Essa declaração gerou um verdadeiro alvoroço nas mídias sociais, reacendendo a discussão sobre o chamado “baby botox”, uma versão do procedimento que vem sendo cada vez mais adotada por jovens que buscam preservar o aspecto jovial da pele. A questão central desse debate é a atuação no campo da estética e o impacto que tais decisões podem ter à saúde mental e física.
Por um lado, os especialistas em estética argumentam que a intervenção precoce pode ser uma forma de prevenção, enquanto outros defendem que esse tipo de procedimento pode gerar pressão social e inseguranças desnecessárias. Assim, o equilíbrio entre a autoconsciência e a estética se torna fundamental neste contexto. A busca incessante pela perfeição pode levar a um quadro de insatisfação e dependência, criando um estigma em torno da aparência natural que pode ser prejudicial à saúde emocional.
Além disso, dermatologistas alertam para o fato de que a pele jovem e saudável deve ser mantida através de hábitos adequados de cuidados, como hidratação constante e proteção solar, em vez de intervenções invasivas.

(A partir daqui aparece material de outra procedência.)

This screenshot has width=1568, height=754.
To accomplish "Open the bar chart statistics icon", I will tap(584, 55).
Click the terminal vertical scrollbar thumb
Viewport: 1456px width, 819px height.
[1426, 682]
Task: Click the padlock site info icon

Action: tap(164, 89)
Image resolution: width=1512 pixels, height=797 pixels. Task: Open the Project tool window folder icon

A reflexão proposta por Luciana Gimenez, portanto, vai além do simples ato de rejeitar ou aceitar o botox, envolvendo uma discussão mais profunda sobre as expectativas sociais e as pressões estéticas que permeiam a vida contemporânea. Em um mundo cada vez mais superficial, o diálogo sobre o que significa realmente ser belo e jovem é não apenas pertinente, mas essencial.